You are beside yourself when they’re born. You love watching them grow, even when they’re next to impossible teenagers. You’re there to cheer their achievements and console them in their disappointments. You spend countless hours watching them compete in sports. You guide their life choices as best you can. You give them everything. You have such high hopes, and when they go off to college, you think they’ve made it. They’ve found their way. But what do they do?
They become rugby players.
Now I’ll admit to some hypocrisy here. I once played the game. Well, not exactly. I went to the first practices, one spring about 35 years ago, where it was all conditioning. As a runner, I sprinted uphill first. These rugby guys lacked my lung power. Then lithe, I left those lugs in the lurch.
Alas, lung power isn’t what makes a great rugger. You need to be a little crazy. No, a lot crazy, and not only appreciate, but enjoy pain. We started to scrimmage. What made me think I wanted to play a game where they hit each other without benefit of helmets, shoulder pads and commonsense? Getting hit – or worse trying to hit someone weighing 75 lbs. more than you coming at full speed and with a demonic look in his eye – was bad enough. But then being on the bottom of a pile not only crushed but suffocated? No, it wasn’t worth the camaraderie later. I returned, broken and battered, to the loneliness of the long distance runner.
But there my wife and I were this spring on fields in western Pennsylvania watching our middle child, Hunter, putting her surgically repaired shoulder into some 200-pounder and getting crushed, while we wondered where we went wrong?
Lady ruggers are, well, first, they’re not ladies. Ladies don’t play a game where key features are “scrums,” “rucks” and “mauls.” At the half of one match, as a team came off, the bits of conversation I heard as they passed by would not be called lady like.
“Did you see the shit that ass hole was doing?” queried one dainty damsel.
“I just punched her fuckin’ face,” demurred another.
No, they’re not ladies.
But they certainly like each other. Yes, women rugby teams are comprised of a number of lesbians. Which is fine for the men’s team members, waiting for their match and cheering from they sidelines . Although judging from the guys’ comments, which they being ruggers, were more like grunts, I wasn’t sure if they found the ladies sexy or cute — like watching puppies play, compared to the men’s dog fight.
But absent the sexual intrigue, it was just like watching our daughter when she played basketball or soccer. And she made us proud when she scored on the team’s first possession. But it wasn’t a goal. It was a try.

● **Data segment**
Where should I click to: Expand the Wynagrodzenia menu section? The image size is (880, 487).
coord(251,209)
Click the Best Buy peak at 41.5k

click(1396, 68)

● **Activity list**
1. For each statement below, say whether it agrees with the rugby essay. Answer yes or no and quote the deciding words from the essay. (a) The narrator once played a full season of rugby. (b) Hunter's shoulder had been repaired by surgery. (c) The daughter scored on her team's first possession.
2. Copy the rugby essay word for word, starting at "But there my" and ending at "No, they’re not ladies.".

● **Task answers**
1.
(a) No: "I went to the first practices, one spring about 35 years ago, where it was all conditioning."
(b) Yes: "putting her surgically repaired shoulder into some 200-pounder"
(c) Yes: "she scored on the team’s first possession."

2.
But there my wife and I were this spring on fields in western Pennsylvania watching our middle child, Hunter, putting her surgically repaired shoulder into some 200-pounder and getting crushed, while we wondered where we went wrong?
Lady ruggers are, well, first, they’re not ladies. Ladies don’t play a game where key features are “scrums,” “rucks” and “mauls.” At the half of one match, as a team came off, the bits of conversation I heard as they passed by would not be called lady like.
“Did you see the shit that ass hole was doing?” queried one dainty damsel.
“I just punched her fuckin’ face,” demurred another.
No, they’re not ladies.